PROBLEM STATEMENT: Go line by line through the entries below and copy those containing the string "with".

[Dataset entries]
◆ ◆ ◆

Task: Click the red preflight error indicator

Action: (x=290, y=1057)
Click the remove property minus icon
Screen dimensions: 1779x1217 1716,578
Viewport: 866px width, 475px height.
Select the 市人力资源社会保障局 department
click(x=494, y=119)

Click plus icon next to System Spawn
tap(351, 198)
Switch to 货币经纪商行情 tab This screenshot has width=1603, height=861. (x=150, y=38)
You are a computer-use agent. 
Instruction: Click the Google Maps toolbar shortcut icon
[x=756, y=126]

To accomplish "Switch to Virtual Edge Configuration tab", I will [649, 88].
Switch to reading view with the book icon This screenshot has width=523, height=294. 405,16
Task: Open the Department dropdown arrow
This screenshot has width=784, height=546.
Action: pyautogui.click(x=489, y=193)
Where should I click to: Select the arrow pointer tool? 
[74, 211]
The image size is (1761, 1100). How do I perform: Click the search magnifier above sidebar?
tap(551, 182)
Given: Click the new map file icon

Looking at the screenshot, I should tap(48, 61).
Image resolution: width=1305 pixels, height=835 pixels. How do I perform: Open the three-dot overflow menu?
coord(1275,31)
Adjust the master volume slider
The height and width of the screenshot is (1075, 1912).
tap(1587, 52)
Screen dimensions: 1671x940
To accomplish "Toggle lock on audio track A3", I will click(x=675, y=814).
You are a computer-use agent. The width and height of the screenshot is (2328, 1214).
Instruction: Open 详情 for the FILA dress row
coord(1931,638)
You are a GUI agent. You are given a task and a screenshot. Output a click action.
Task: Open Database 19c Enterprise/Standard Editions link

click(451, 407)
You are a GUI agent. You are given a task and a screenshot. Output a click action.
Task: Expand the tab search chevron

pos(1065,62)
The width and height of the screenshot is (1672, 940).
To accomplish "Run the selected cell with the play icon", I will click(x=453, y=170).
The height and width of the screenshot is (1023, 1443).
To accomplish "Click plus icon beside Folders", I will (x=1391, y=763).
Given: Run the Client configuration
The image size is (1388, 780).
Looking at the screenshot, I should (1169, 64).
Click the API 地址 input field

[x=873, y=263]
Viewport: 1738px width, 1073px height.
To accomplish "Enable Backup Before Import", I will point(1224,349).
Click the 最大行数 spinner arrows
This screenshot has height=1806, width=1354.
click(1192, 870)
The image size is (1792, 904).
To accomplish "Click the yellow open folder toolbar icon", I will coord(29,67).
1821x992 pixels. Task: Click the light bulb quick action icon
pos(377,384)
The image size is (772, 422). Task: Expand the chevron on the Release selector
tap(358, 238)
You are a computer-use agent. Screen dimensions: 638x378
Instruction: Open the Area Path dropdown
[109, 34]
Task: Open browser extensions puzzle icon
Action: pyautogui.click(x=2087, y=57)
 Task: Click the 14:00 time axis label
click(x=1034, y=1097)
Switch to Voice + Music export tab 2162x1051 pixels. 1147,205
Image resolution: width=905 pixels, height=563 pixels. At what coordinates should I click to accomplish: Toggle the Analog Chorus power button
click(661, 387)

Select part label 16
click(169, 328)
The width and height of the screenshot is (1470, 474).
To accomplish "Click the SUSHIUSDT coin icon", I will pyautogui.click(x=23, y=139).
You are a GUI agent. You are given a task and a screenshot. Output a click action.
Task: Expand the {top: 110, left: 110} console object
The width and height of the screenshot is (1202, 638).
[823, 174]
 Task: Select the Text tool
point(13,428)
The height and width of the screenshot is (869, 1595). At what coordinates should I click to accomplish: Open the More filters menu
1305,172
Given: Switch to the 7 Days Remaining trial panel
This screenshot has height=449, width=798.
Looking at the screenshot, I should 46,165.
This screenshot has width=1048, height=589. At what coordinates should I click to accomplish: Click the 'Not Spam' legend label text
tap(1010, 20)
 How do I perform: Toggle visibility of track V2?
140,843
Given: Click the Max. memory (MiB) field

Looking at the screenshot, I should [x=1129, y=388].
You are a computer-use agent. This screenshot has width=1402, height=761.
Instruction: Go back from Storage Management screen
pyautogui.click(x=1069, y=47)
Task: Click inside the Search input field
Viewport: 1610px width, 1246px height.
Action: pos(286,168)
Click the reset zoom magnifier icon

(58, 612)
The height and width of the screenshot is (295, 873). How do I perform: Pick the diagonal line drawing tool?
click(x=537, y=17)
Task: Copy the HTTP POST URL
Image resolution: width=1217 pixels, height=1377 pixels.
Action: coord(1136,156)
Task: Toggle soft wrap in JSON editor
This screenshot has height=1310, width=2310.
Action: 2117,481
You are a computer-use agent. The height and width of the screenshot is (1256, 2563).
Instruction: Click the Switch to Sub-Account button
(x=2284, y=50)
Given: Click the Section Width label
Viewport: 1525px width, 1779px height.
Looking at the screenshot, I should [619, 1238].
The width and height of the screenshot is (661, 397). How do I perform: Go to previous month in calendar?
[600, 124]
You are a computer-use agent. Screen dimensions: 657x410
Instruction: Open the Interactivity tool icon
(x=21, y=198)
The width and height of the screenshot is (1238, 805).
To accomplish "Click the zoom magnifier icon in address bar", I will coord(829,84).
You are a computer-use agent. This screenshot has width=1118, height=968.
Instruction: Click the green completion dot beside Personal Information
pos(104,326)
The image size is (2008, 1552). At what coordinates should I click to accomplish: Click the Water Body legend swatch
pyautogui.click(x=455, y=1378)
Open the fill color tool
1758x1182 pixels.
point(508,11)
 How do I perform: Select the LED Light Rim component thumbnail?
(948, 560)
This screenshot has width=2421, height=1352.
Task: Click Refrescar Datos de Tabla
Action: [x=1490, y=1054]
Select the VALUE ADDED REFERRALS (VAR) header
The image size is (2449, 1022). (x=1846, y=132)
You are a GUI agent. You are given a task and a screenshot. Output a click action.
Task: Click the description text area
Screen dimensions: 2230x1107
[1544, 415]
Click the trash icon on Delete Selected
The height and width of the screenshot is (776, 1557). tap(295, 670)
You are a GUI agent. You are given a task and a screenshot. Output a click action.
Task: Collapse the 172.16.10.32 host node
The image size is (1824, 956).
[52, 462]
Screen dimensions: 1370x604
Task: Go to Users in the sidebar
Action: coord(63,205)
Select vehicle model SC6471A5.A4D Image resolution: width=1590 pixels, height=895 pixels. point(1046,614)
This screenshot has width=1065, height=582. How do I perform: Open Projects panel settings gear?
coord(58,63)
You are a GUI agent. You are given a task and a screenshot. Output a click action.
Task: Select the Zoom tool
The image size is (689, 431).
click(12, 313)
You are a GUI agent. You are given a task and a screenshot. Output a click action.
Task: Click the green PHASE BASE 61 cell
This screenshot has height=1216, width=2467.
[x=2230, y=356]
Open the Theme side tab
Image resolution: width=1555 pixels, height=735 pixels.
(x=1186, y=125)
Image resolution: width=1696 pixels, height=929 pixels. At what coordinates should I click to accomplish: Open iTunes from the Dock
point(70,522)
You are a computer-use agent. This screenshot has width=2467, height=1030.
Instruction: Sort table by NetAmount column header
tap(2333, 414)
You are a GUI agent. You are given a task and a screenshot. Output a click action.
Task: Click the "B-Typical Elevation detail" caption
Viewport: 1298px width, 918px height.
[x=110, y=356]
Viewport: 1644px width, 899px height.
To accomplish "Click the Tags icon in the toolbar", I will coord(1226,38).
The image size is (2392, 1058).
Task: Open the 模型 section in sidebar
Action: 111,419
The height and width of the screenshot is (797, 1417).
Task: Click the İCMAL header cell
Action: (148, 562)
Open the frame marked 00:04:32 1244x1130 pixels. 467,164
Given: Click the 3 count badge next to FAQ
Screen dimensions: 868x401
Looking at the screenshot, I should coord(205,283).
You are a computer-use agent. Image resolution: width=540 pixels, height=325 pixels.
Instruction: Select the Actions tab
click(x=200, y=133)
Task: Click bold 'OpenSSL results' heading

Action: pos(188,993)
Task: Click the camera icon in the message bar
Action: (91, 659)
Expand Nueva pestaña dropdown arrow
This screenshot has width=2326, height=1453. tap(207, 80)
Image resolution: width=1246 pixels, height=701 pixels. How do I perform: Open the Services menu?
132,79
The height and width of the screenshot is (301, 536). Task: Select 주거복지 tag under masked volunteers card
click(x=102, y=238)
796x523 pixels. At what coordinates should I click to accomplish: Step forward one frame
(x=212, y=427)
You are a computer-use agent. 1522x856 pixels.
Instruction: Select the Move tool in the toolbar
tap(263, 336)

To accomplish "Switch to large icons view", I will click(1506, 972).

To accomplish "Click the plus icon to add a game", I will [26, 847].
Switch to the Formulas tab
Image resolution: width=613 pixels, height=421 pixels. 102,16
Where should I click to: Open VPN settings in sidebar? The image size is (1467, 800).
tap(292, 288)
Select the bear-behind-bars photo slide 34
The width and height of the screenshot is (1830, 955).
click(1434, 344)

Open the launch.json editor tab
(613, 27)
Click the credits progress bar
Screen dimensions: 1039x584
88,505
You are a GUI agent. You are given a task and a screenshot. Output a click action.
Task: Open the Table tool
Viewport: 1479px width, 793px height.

◆ ◆ ◆

ANSWER BOX:
Switch to reading view with the book icon This screenshot has width=523, height=294. 405,16
To accomplish "Run the selected cell with the play icon", I will click(x=453, y=170).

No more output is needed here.